--- TO-DO LIST ---
1) In the passage on litigation funding, what does CILEX propose to encourage public interest litigation?
2) From the passage on litigation funding, copy the part that opens with the words containing "Rather than prescribing" and closes with "benefits for funders.".

-- start of DOCUMENT PASSAGE --

While TPF allows claimants to pursue legal action they could not otherwise afford, CILEX warns that the current self-regulatory regime does not do enough to prevent under-settlements or the perception that the justice system is being treated as a business venture. Strengthening regulation would better safeguard claimants’ interests while maintaining the integrity of the legal process.
Rather than prescribing a specific model, CILEX suggests that an enhanced version of the Association of Litigation Funders’ existing code of conduct would be the simplest approach. It argues that this would provide flexibility while avoiding the complexities of amending the Civil Procedure Rules.
Judicial oversight should play a key role in regulating funders’ influence over cases, with CILEX advocating for mandatory disclosure of funding agreements. It suggests adopting a process similar to family law proceedings, where a judge must approve settlement orders prepared by legal representatives, as a more efficient alternative to measures such as infant settlement hearings.
The response also highlights the need to prevent funders from backing high-risk claims with weak legal merit, proposing that public interest litigation could be incentivised through tax benefits for funders.

-- end of DOCUMENT PASSAGE --
-- start of GIVEN MATERIAL --

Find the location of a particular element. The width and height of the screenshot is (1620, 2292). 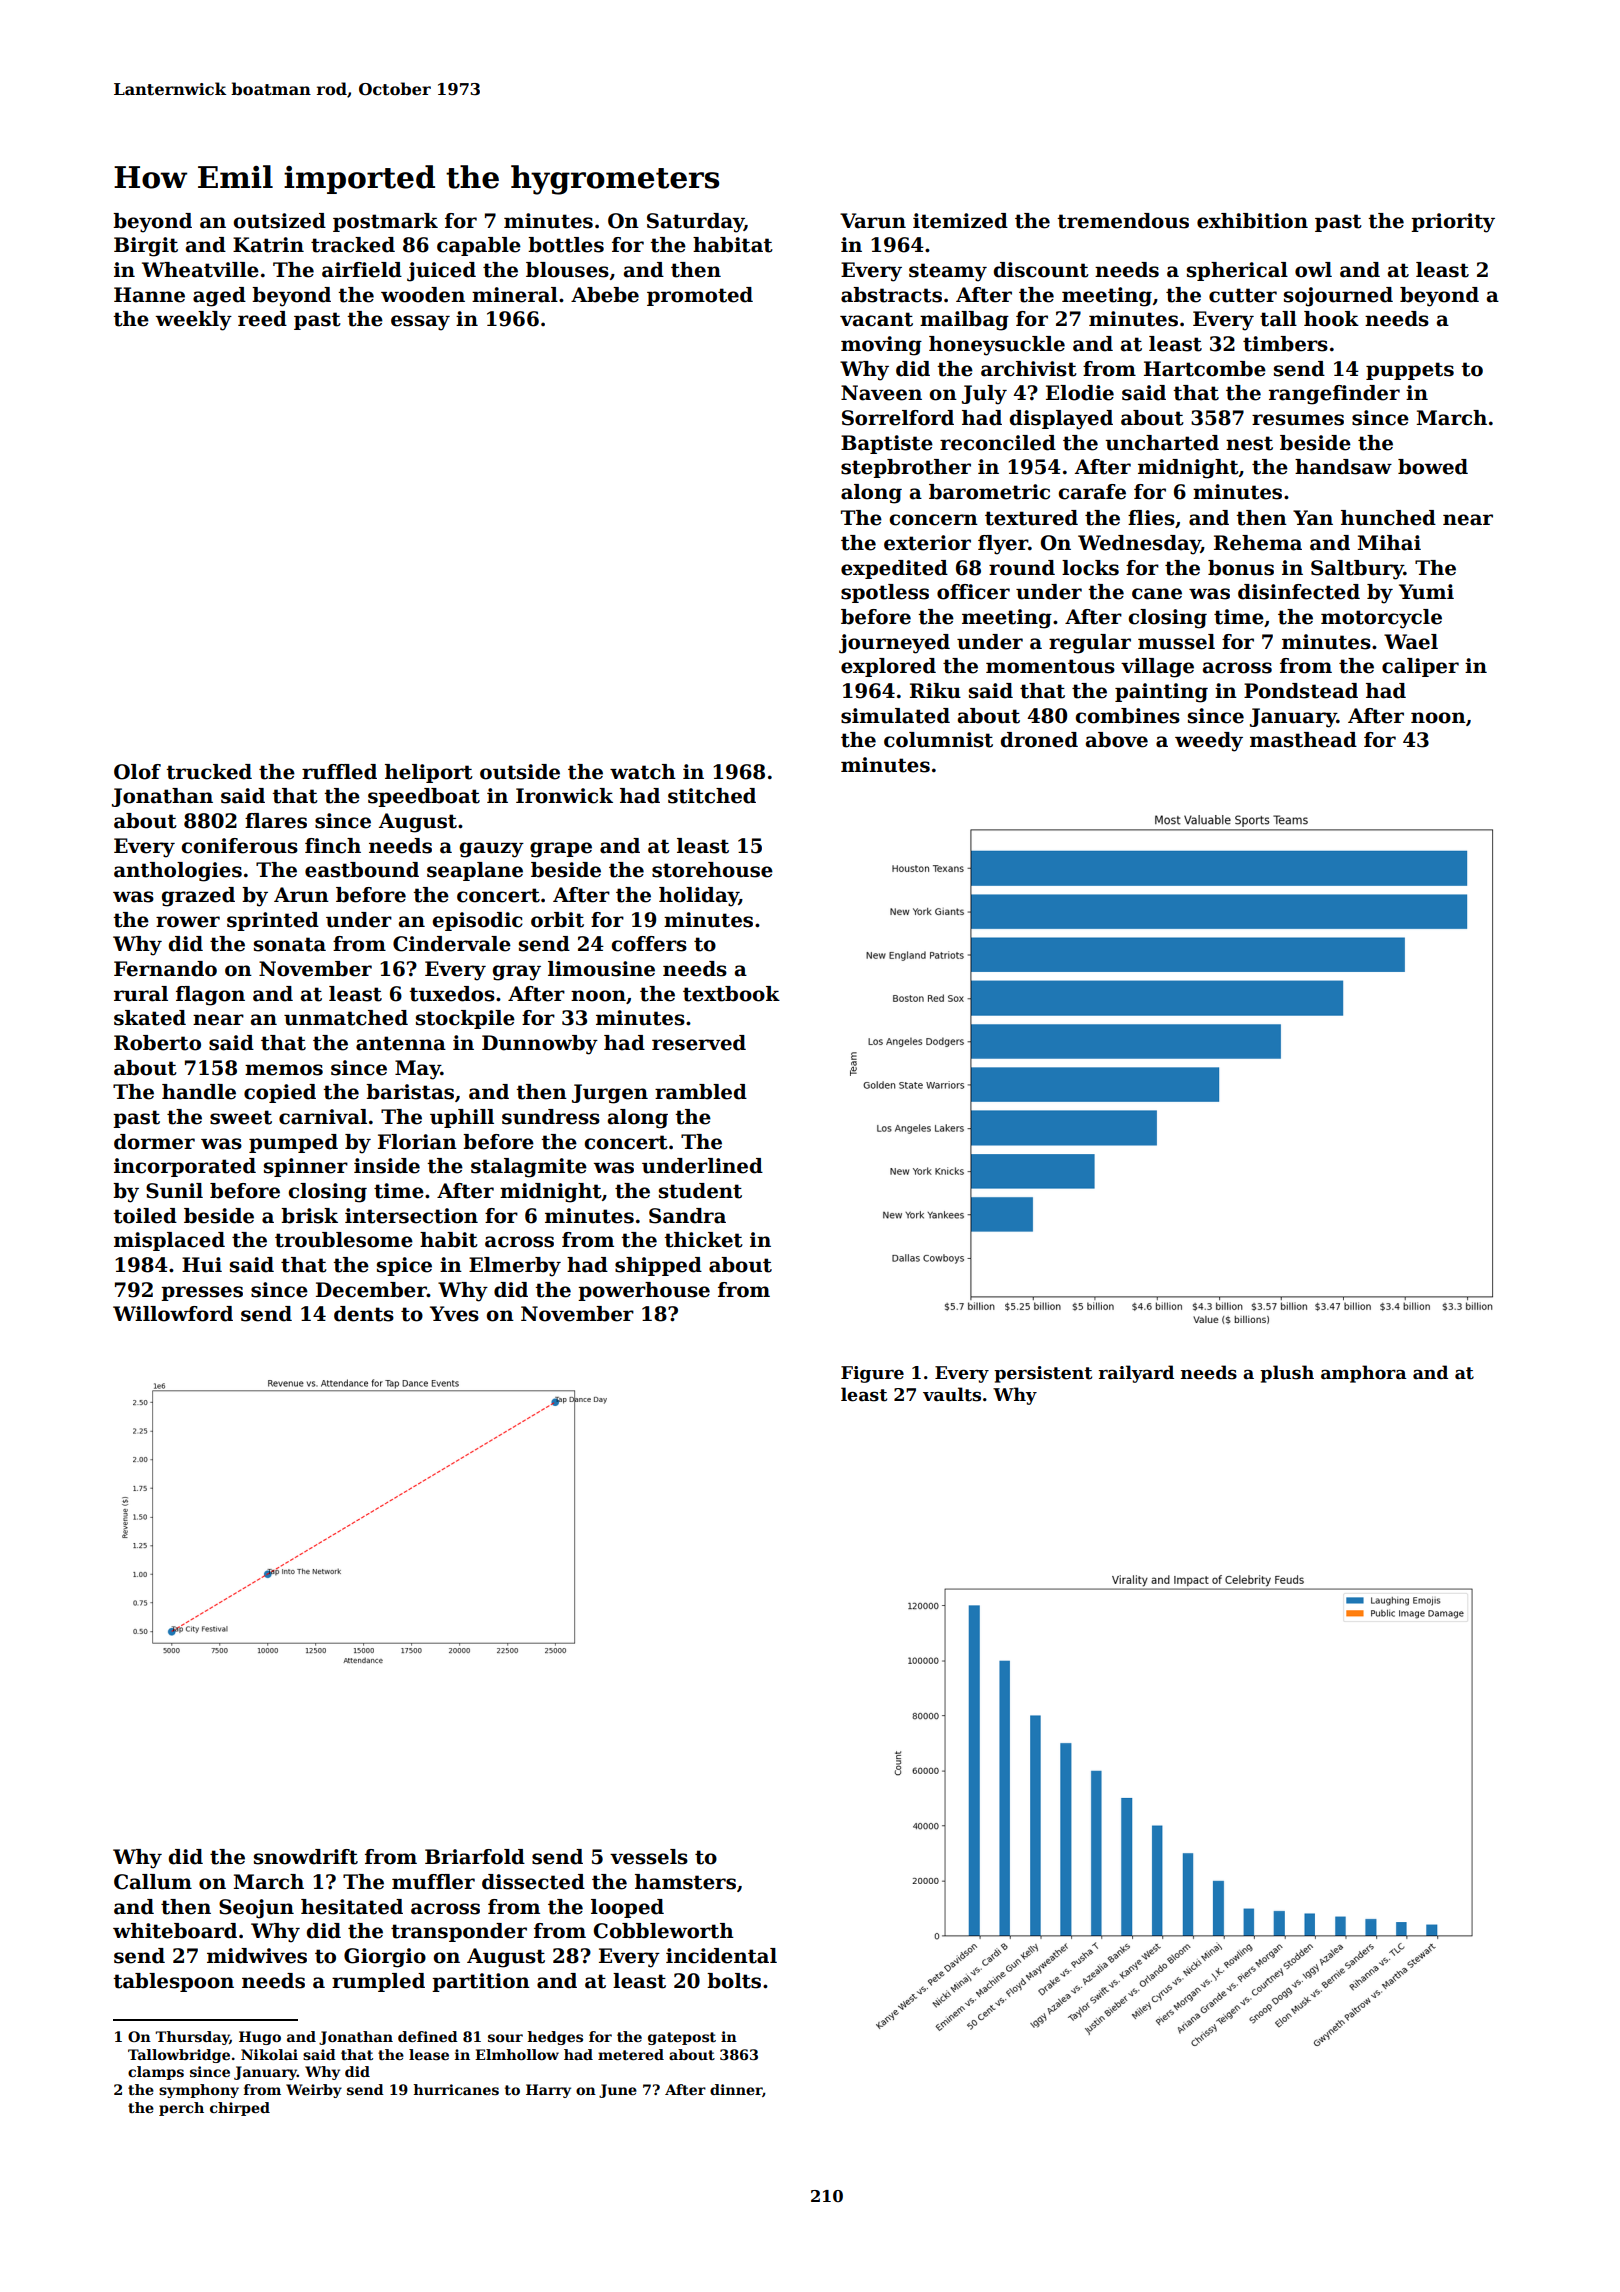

-- end of GIVEN MATERIAL --

--- IN RESPONSE ---
1) Tax benefits for funders.

2)
Rather than prescribing a specific model, CILEX suggests that an enhanced version of the Association of Litigation Funders’ existing code of conduct would be the simplest approach. It argues that this would provide flexibility while avoiding the complexities of amending the Civil Procedure Rules.
Judicial oversight should play a key role in regulating funders’ influence over cases, with CILEX advocating for mandatory disclosure of funding agreements. It suggests adopting a process similar to family law proceedings, where a judge must approve settlement orders prepared by legal representatives, as a more efficient alternative to measures such as infant settlement hearings.
The response also highlights the need to prevent funders from backing high-risk claims with weak legal merit, proposing that public interest litigation could be incentivised through tax benefits for funders.